I think your binary search implementation is flawed (I hope I am right, this time...): the problematic statements being

C

h=mid-1;

and

C

l=mid+1;

(nums[h] >= target) and (nums[l] <= target) must hold, in order to make the binary search work.

Posted 18-Jun-21 4:35am

CPallini

Updated 18-Jun-21 4:36am

v2

Comments

_-_-_-me 18-Jun-21 10:51am

Oh, Thank you :)

I should write l<=h in while loop ,right?
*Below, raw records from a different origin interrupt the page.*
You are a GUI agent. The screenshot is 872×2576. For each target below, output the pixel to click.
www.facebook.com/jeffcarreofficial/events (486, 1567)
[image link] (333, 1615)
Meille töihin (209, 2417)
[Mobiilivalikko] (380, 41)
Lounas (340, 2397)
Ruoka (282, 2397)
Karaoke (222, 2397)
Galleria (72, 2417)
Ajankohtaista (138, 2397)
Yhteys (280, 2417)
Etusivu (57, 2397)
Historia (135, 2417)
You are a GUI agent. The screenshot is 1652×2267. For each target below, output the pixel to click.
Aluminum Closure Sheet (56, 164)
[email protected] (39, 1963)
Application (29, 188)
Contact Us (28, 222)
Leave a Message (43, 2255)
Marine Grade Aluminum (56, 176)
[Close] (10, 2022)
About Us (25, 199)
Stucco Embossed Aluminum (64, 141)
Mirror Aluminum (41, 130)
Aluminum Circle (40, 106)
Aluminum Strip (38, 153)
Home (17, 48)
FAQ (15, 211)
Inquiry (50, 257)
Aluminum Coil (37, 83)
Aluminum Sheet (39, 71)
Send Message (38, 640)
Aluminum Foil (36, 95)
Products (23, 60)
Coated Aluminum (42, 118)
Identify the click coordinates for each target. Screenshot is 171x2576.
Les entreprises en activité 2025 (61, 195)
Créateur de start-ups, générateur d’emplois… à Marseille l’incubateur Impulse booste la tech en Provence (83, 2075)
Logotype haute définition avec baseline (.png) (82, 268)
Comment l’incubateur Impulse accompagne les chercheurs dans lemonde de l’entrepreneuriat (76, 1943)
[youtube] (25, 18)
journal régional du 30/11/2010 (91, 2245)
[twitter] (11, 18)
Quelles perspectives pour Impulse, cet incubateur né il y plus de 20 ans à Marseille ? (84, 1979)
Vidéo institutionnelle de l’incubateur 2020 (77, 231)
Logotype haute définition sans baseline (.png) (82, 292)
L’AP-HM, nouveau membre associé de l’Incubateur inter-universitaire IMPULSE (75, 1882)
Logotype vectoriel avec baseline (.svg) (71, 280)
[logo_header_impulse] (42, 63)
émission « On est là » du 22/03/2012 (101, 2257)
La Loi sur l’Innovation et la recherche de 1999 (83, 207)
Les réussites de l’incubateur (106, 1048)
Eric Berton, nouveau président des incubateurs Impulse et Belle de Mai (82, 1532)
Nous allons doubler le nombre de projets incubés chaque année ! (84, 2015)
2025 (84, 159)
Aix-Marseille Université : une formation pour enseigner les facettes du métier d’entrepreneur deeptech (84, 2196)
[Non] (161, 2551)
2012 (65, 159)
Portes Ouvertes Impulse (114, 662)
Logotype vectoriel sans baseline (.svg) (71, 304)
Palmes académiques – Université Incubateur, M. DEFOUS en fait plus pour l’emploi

CPallini 18-Jun-21 10:58am

That would make the loop never ending.

Solution 3

If you wonder why your code do not compile and you get a message like "All path must return a value".
It is because your code is missing a 'return'.

C++

int searchInsert(int* nums, int numsSize, int target){
    int l=0;
    int h=numsSize-1;
    int mid=(l+h)/2;
    while(l<h)
    {
        if(target==nums[mid])
        {
            return nums[i];
        }
        else
            if(target<nums[mid])
            {
                h=mid-1;
                mid=(l+h)/2;
            }
        else
        {
            l=mid+1;
            mid=(l+h)/2;
        }
    }
    // a return is missing here
    return h;
}

Posted 18-Jun-21 11:45am

Patrice T

Comments

_-_-_-me 18-Jun-21 21:46pm

Thank you !
But why we should only return h, why we should not return l ?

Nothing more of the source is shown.